[start EXERCISE DATA]

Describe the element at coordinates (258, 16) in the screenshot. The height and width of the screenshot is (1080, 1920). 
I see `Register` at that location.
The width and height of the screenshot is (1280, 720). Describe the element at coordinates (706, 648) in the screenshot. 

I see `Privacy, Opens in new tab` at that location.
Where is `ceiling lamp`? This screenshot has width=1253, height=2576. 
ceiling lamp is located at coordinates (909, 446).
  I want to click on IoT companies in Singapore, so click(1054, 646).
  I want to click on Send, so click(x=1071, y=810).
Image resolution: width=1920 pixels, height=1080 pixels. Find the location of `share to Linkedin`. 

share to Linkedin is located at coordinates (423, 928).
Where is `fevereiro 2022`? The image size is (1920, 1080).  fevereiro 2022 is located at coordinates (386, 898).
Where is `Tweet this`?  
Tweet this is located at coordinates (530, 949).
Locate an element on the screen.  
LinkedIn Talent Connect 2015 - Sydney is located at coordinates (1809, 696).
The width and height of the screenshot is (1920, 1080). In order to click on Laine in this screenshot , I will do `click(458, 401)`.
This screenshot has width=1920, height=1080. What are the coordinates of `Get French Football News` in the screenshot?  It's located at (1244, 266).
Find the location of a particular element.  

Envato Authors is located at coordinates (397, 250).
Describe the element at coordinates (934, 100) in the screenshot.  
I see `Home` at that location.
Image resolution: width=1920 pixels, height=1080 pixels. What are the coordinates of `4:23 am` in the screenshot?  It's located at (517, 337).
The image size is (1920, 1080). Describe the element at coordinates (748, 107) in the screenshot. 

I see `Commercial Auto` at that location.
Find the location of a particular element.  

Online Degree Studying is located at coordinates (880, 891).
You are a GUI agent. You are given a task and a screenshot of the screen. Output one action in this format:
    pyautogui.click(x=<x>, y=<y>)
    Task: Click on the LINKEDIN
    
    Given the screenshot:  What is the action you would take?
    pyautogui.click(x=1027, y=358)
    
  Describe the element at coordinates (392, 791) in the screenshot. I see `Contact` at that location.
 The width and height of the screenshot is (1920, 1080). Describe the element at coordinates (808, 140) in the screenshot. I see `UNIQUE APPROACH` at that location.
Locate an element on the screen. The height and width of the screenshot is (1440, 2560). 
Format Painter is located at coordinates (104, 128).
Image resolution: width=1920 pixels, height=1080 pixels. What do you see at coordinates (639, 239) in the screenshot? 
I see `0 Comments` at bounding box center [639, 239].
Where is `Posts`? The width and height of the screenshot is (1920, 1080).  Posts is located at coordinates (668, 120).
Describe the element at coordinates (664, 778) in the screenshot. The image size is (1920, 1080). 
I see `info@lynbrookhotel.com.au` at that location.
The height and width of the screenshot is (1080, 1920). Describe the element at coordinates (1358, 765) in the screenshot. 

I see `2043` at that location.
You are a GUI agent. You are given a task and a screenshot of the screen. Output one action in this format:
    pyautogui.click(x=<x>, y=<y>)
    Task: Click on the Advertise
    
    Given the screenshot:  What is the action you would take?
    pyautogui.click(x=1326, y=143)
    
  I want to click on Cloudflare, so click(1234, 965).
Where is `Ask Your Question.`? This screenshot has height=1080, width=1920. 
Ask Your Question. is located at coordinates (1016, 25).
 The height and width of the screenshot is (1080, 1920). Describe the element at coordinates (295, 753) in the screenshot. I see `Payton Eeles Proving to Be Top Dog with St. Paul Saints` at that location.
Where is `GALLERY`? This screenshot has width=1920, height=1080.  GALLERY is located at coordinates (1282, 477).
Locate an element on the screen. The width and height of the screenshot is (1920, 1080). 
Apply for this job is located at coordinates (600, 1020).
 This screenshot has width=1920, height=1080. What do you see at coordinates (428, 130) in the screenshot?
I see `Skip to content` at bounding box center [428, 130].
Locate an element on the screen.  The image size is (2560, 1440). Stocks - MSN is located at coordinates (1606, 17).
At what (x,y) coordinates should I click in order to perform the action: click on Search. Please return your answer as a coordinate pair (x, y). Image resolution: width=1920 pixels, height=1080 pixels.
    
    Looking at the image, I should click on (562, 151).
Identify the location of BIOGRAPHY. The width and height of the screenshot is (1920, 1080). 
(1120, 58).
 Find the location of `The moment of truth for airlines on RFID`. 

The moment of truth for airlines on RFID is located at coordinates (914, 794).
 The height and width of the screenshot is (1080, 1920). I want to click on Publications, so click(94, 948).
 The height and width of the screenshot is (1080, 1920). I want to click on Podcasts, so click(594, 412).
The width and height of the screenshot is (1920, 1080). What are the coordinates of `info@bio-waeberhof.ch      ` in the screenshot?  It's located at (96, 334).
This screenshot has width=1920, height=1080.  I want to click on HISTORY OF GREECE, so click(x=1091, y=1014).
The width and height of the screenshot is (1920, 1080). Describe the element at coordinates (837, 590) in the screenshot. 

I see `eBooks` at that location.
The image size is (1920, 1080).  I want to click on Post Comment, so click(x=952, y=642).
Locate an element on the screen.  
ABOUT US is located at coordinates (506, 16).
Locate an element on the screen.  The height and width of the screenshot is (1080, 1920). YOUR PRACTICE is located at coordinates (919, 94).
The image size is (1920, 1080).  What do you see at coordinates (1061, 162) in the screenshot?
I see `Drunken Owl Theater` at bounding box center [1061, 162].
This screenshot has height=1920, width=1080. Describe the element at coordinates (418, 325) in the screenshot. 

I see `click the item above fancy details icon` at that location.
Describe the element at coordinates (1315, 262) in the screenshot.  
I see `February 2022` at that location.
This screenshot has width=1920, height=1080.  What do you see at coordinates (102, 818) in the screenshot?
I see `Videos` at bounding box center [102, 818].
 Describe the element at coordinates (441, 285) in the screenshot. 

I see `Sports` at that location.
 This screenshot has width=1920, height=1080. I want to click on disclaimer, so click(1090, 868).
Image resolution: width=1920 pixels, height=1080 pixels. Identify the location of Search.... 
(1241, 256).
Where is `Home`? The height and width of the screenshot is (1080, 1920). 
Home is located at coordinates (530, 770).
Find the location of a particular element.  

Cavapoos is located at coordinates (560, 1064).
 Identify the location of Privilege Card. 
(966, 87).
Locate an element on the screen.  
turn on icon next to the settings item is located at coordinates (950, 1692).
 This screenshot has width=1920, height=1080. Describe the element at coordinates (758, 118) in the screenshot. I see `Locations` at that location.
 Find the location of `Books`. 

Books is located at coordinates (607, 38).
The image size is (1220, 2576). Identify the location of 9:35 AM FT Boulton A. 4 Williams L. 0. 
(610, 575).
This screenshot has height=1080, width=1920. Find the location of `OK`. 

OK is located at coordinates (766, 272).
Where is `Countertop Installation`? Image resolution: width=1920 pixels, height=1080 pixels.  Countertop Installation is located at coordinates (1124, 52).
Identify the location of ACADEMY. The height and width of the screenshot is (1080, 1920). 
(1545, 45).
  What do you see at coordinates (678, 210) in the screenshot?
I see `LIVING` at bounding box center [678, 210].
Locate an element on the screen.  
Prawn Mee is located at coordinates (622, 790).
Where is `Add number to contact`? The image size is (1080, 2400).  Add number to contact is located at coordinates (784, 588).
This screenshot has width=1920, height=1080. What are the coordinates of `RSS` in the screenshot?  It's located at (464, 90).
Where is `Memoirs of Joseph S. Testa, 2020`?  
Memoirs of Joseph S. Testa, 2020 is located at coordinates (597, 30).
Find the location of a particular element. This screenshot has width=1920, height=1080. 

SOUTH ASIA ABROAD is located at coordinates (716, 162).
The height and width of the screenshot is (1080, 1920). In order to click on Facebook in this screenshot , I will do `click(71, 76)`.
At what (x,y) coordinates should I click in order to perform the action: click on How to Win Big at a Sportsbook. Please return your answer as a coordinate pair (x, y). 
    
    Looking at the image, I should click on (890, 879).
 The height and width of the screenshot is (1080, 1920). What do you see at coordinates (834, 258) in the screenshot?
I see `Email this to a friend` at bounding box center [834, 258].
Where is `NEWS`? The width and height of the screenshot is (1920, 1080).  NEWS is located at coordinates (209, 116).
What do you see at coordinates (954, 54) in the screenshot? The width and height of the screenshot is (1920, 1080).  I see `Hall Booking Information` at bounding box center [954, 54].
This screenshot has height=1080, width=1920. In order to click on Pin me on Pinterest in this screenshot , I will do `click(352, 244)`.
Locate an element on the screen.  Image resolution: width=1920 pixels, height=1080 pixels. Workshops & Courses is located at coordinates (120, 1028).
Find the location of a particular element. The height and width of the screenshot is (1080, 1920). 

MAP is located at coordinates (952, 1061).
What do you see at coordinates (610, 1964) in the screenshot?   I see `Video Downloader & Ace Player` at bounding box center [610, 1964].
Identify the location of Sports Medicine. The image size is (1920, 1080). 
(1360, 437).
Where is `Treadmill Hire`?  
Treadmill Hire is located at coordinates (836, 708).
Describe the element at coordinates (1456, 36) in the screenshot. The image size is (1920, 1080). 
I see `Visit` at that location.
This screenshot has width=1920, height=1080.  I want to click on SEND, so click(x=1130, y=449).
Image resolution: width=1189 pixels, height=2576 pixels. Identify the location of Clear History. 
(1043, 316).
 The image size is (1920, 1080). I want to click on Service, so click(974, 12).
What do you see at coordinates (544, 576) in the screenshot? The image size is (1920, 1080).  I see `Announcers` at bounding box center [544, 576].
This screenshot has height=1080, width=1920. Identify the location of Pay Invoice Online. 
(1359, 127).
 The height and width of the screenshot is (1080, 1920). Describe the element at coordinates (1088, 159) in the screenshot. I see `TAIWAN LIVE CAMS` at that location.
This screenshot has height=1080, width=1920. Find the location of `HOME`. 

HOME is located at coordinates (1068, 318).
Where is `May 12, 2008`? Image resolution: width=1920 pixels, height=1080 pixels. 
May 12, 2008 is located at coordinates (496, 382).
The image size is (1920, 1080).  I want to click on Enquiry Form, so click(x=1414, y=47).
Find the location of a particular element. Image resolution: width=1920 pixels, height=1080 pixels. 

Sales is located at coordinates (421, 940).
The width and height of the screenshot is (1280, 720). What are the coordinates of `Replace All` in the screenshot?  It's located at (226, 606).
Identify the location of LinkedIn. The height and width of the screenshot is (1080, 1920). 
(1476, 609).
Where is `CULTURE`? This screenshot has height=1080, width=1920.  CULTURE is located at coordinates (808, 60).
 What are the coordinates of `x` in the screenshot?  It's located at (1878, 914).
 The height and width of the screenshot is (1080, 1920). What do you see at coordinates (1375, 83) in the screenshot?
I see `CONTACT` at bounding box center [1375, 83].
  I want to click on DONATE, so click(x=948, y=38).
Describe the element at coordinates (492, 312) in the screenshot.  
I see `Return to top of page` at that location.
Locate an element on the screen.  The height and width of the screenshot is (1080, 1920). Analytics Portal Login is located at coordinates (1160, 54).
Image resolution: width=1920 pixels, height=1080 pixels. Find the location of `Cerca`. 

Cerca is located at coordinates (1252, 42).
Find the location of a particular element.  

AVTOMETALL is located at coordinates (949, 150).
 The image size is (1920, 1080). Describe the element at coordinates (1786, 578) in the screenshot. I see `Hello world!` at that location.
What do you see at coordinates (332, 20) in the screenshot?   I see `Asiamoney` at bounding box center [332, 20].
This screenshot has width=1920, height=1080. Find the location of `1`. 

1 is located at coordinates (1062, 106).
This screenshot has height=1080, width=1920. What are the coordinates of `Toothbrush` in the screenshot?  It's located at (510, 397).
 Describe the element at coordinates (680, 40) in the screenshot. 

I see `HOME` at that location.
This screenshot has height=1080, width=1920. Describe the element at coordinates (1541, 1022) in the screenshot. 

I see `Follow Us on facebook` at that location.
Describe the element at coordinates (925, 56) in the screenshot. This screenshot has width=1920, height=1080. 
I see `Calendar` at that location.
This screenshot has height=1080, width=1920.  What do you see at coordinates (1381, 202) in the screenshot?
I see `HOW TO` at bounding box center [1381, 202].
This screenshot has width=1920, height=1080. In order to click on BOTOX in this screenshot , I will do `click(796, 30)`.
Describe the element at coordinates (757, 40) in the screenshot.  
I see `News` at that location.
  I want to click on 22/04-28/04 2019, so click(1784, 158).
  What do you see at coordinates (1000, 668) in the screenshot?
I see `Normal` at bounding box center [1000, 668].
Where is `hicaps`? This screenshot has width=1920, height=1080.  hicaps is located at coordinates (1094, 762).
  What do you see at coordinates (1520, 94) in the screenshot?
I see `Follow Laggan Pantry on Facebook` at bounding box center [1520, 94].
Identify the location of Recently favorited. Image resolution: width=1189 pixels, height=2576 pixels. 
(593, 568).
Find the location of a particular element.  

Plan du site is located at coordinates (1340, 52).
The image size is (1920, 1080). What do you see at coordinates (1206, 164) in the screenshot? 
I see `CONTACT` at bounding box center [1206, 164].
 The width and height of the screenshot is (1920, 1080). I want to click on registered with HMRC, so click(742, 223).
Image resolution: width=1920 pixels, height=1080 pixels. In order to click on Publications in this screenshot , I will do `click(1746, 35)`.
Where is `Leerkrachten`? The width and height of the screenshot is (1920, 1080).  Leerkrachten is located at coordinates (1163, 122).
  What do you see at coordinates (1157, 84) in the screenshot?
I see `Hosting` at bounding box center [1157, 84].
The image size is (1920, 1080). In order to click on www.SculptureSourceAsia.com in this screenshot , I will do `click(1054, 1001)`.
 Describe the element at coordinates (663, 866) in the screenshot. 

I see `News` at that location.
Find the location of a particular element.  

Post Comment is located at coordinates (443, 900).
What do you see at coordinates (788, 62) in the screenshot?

[end EXERCISE DATA]

## EXERCISE BRIEF:
Reproduce the records above verbatim, everything from the line containing "Identify the location of Privilege Card." down to the line containing "coordinates (1124, 52).", both included.

## RESULT OF THE EXERCISE:
 Identify the location of Privilege Card. 
(966, 87).
Locate an element on the screen.  
turn on icon next to the settings item is located at coordinates (950, 1692).
 This screenshot has width=1920, height=1080. Describe the element at coordinates (758, 118) in the screenshot. I see `Locations` at that location.
 Find the location of `Books`. 

Books is located at coordinates (607, 38).
The image size is (1220, 2576). Identify the location of 9:35 AM FT Boulton A. 4 Williams L. 0. 
(610, 575).
This screenshot has height=1080, width=1920. Find the location of `OK`. 

OK is located at coordinates (766, 272).
Where is `Countertop Installation`? Image resolution: width=1920 pixels, height=1080 pixels.  Countertop Installation is located at coordinates (1124, 52).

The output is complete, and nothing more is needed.